→ **Exercise details**
Take the rows starting with the one that contains "spoken word (210, 900)" and going on through the one that contains "fun (254, 867)". Write only those rows out again, substituting "mercy" for "justice" and leaving everything else unchanged.

→ **Records provided**
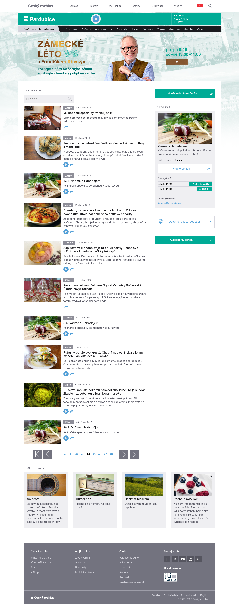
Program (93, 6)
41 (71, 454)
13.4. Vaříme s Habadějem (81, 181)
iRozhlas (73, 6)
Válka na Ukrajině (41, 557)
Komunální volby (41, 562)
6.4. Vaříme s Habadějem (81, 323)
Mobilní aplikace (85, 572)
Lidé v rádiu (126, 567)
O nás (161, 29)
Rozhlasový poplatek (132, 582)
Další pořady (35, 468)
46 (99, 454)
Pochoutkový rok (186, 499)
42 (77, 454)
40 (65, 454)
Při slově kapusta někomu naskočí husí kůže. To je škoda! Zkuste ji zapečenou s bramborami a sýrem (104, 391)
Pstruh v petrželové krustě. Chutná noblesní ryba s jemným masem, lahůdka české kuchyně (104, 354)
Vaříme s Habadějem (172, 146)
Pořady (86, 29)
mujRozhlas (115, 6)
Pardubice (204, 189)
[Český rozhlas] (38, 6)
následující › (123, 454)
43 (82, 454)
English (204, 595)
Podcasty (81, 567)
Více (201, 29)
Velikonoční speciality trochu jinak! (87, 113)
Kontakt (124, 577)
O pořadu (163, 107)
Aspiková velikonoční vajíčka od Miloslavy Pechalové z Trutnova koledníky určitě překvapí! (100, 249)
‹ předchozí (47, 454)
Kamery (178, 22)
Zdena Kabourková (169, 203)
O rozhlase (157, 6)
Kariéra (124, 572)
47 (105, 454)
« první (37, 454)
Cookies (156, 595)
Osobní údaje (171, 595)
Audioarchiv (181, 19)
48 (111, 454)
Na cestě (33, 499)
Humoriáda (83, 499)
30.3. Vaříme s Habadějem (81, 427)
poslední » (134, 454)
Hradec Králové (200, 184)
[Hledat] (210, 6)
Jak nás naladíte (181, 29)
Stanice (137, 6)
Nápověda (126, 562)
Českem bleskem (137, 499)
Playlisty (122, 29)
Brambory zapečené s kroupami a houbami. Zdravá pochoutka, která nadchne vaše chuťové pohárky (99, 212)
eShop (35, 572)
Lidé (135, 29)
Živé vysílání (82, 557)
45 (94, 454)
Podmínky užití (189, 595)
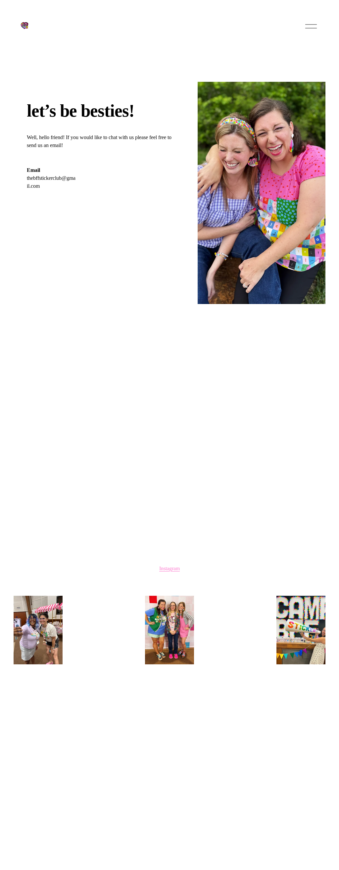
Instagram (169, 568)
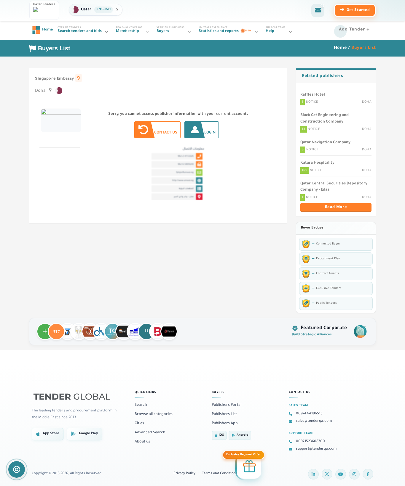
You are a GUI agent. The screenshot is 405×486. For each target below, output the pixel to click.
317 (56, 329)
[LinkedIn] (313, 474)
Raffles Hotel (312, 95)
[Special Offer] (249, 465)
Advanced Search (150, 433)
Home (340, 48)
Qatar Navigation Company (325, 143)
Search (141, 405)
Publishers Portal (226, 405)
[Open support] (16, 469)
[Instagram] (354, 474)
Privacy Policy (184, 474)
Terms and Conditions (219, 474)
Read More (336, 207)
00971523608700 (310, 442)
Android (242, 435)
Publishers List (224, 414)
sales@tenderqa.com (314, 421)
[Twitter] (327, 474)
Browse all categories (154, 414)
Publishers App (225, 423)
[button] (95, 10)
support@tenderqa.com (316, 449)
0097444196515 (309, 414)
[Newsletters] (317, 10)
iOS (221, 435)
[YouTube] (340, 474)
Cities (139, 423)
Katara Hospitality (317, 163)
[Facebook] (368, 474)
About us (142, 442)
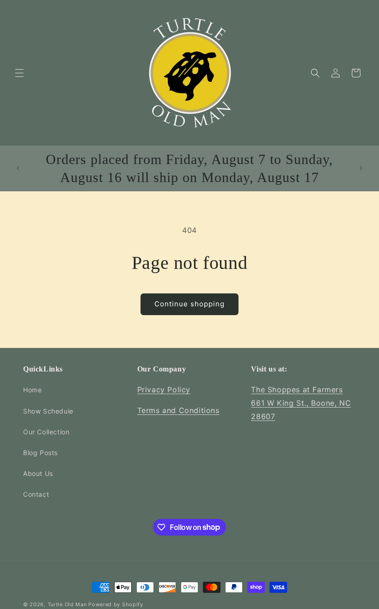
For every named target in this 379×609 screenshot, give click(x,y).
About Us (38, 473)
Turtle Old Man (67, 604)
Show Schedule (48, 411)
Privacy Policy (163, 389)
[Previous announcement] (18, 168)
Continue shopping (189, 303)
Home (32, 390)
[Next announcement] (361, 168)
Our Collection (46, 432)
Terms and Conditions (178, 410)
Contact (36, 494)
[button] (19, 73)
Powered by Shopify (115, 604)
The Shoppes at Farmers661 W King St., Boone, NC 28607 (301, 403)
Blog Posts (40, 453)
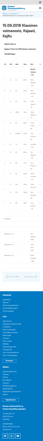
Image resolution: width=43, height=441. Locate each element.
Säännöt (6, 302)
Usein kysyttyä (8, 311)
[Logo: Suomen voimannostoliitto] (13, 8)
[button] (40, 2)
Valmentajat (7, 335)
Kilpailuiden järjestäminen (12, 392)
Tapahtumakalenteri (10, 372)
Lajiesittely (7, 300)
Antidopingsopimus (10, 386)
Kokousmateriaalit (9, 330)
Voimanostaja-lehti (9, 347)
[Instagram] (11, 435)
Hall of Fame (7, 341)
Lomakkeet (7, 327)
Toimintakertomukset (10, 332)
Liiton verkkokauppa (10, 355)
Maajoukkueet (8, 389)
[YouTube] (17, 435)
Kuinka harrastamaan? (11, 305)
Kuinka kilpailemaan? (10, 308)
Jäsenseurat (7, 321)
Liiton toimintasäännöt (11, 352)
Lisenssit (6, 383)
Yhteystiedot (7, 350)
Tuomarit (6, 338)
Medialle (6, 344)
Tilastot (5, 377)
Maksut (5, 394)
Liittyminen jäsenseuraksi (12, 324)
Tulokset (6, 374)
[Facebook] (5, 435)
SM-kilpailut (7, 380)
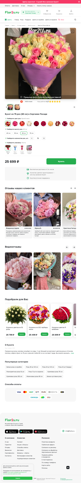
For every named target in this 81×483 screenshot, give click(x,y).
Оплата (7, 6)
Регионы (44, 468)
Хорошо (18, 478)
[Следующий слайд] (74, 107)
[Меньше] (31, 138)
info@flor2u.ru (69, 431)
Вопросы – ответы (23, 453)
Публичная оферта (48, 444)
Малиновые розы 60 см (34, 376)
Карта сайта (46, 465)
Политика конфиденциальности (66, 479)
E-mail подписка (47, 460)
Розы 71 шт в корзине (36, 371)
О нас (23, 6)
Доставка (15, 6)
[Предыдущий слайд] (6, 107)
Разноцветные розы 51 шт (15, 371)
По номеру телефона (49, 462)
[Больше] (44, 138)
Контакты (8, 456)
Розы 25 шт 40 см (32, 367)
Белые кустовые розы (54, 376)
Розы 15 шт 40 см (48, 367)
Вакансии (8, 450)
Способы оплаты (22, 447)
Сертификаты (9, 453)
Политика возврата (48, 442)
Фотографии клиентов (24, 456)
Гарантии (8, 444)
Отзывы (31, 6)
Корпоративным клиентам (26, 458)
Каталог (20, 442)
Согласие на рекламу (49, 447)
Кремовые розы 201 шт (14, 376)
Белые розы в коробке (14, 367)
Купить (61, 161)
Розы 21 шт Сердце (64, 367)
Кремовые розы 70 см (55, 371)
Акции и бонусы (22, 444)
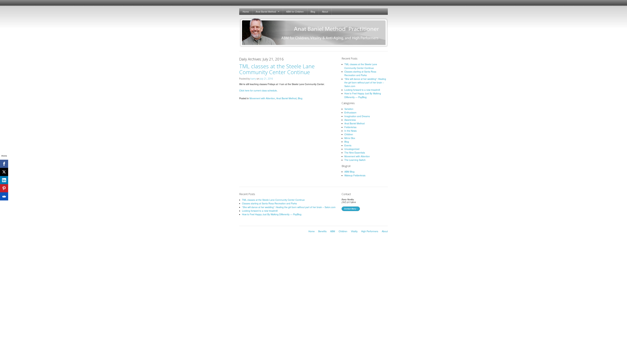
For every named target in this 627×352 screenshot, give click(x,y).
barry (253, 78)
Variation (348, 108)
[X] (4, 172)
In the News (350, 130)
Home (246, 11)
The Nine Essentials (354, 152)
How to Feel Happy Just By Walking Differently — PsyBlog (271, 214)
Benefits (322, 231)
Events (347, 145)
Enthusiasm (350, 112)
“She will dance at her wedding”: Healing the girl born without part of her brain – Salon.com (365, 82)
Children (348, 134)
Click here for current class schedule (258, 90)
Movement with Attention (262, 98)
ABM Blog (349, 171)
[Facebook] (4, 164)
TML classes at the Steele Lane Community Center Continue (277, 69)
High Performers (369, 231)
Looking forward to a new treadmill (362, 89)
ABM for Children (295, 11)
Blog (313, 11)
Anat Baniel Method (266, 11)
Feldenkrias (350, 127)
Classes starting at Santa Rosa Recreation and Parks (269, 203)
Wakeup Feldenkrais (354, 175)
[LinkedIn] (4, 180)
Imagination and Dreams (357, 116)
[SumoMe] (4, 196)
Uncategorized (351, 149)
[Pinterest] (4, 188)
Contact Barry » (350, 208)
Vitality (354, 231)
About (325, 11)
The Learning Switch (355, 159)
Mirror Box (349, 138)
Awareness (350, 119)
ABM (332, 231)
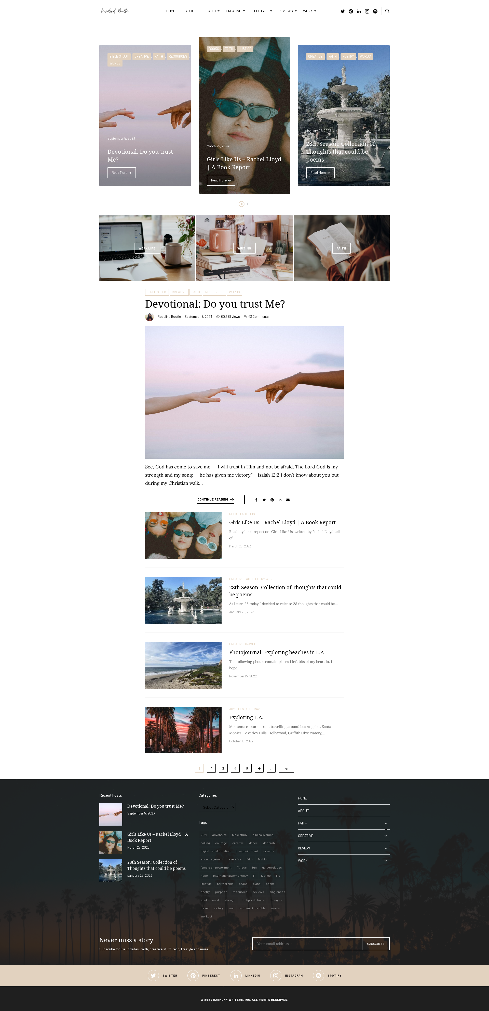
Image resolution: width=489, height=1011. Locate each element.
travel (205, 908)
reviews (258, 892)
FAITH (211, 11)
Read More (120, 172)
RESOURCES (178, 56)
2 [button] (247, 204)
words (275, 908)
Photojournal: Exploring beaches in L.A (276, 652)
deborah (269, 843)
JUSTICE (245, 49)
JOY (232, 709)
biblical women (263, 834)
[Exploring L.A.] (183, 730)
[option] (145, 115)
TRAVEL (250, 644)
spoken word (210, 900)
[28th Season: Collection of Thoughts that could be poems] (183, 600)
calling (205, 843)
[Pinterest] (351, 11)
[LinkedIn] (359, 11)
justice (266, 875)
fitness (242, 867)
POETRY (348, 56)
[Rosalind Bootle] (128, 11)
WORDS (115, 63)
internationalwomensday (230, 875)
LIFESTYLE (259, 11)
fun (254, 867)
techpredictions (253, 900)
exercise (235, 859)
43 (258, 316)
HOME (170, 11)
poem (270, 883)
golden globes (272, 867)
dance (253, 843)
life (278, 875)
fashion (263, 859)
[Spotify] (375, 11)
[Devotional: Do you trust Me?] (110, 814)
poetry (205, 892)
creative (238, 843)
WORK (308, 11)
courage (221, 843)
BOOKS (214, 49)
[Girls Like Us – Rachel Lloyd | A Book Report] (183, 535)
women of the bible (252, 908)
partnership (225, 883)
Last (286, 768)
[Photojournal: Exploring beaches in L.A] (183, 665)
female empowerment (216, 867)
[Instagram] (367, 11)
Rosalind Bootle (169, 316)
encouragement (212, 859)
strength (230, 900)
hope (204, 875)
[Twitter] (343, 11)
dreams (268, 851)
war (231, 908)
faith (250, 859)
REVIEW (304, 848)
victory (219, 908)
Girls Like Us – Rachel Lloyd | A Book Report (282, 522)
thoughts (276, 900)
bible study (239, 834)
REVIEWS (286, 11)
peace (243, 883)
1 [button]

→ **Final result**
spoken word (210, 900)
[28th Season: Collection of Thoughts that could be poems] (183, 600)
calling (205, 843)
[Pinterest] (351, 11)
[LinkedIn] (359, 11)
mercy (266, 875)
fitness (242, 867)
POETRY (348, 56)
[Rosalind Bootle] (128, 11)
WORDS (115, 63)
internationalwomensday (230, 875)
LIFESTYLE (259, 11)
fun (254, 867)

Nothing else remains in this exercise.